Tuesday, November 11, 2025
Tuesday, November 11, 2025

US single-family housing starts rise in May; permits slump

WASHINGTON — US single-family homebuilding increased in May, but a sharp drop in permits for future construction pointed to subdued housing market conditions amid headwinds from tariffs and excess inventory of unsold homes.

Single-family housing starts, which account for the bulk of homebuilding, rose 0.4 percent to a seasonally adjusted annual rate of 924,000 units last month, the Commerce Department’s Census Bureau said on June 18.

President Donald Trump’s import duties, including on lumber, aluminum and steel are raising construction costs for builders.

The tariffs have heightened uncertainty over the economy, which the Federal Reserve has responded to by pausing its interest rate cutting cycle. The US central bank is later on Wednesday expected to leave its benchmark overnight interest rate in the 4.25 percent-4.50 percent range, where it has been since December.

Higher borrowing costs have sidelined potential buyers, boosting the supply of new single-family homes on the market to levels last seen in late 2007.

 A National Association of Home Builders survey on Tuesday showed sentiment among single-family homebuilders plummeted to a 2-1/2-year low in June.

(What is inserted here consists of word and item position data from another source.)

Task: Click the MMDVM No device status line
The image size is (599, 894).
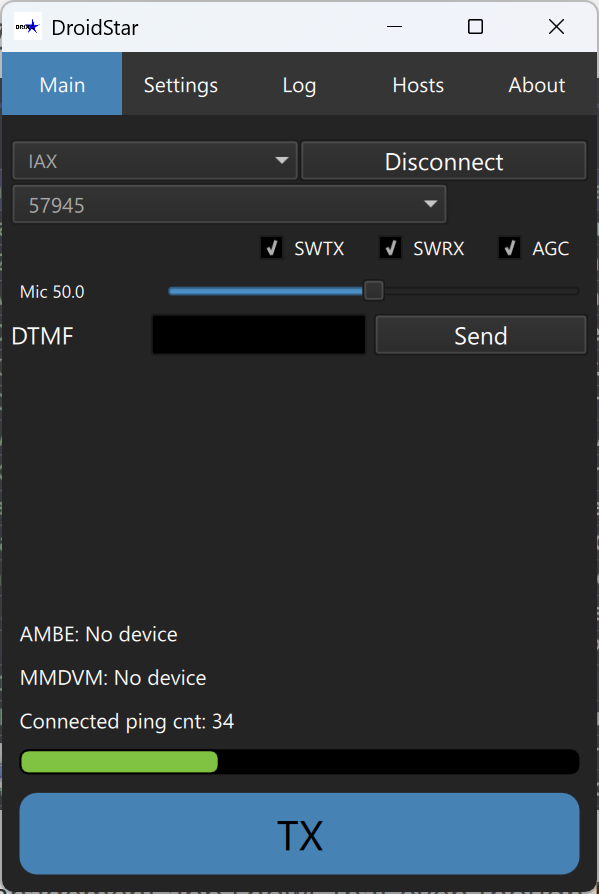Action: pyautogui.click(x=113, y=677)
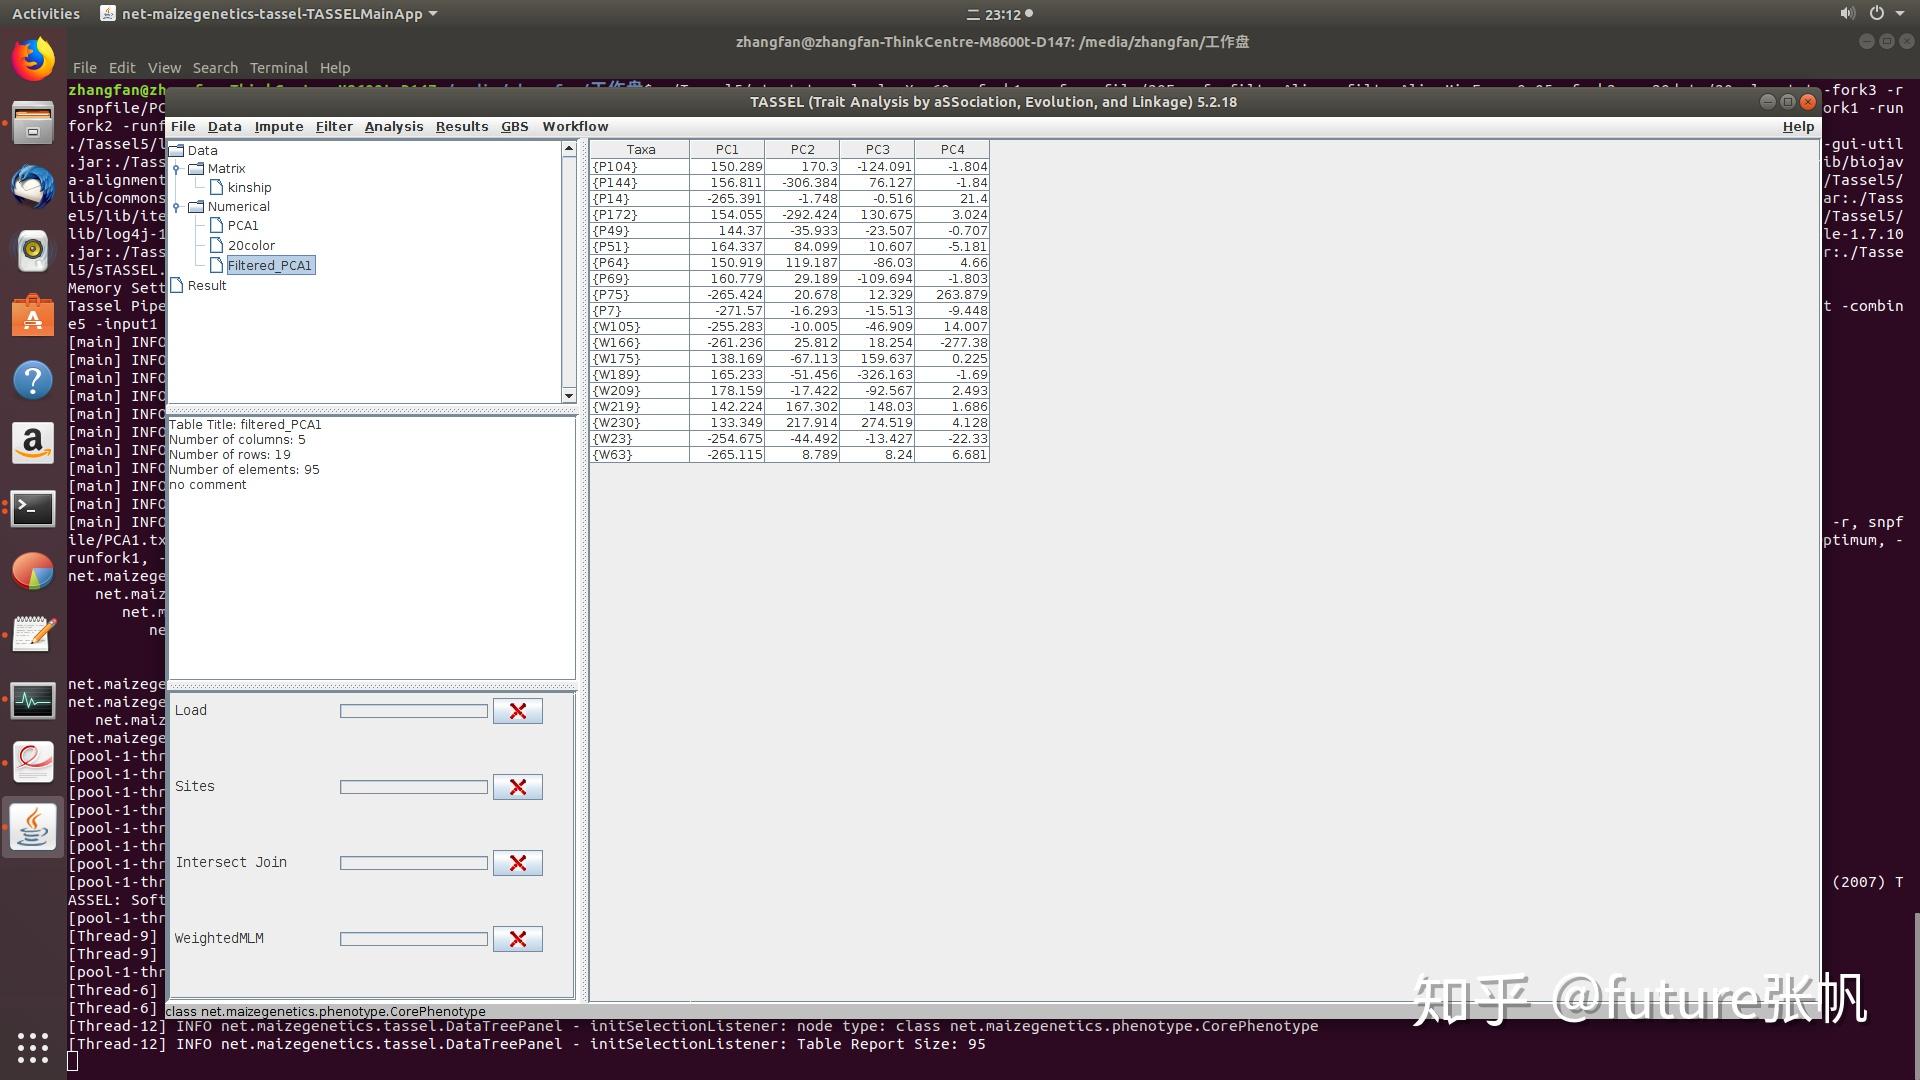Cancel the WeightedMLM task
Screen dimensions: 1920x1080
(x=517, y=939)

The NAHB reported an increase in the share of builders cutting prices to lure buyers, and forecast a decline in single-family starts this year.

Permits for future construction of single-family housing dropped 2.7 percent to a rate of 898,000 units in May.

Residential investment, which includes homebuilding, contracted slightly in the first quarter after rebounding in 2024 following steep declines in the prior two years caused by a surge in mortgage rates.

“We appear on course for a substantial decline in real activity in the current quarter and perhaps further weakness in the summer,” said Stephen Stanley, chief US economist at Santander US Capital Markets.

Meanwhile,  US existing home sales unexpectedly increased in May, but the trend remained weak amid high mortgage rates.

Home sales climbed 0.8 percent last month to a seasonally adjusted annual rate of 4.03 million units, the National Association of Realtors said on June 23. Economists polled by Reuters had forecast home resales falling to a rate of 3.95 million units.

The sales pace was the slowest for the month of May since 2009.

Sales fell 0.7 percent on a year-over-year basis in May.

“The relatively subdued sales are largely due to persistently high mortgage rates,” said Lawrence Yun, the NAR’s chief economist. “If mortgage rates decrease in the second half of this year, expect home sales across the country to increase.”

The average rate on the popular 30-year fixed-rate mortgage has hovered just under 7 percent this year.

President Donald Trump’s aggressive tariffs on imported goods have heightened uncertainty over the economy, which the Federal Reserve has responded to by pausing its interest rate cutting cycle.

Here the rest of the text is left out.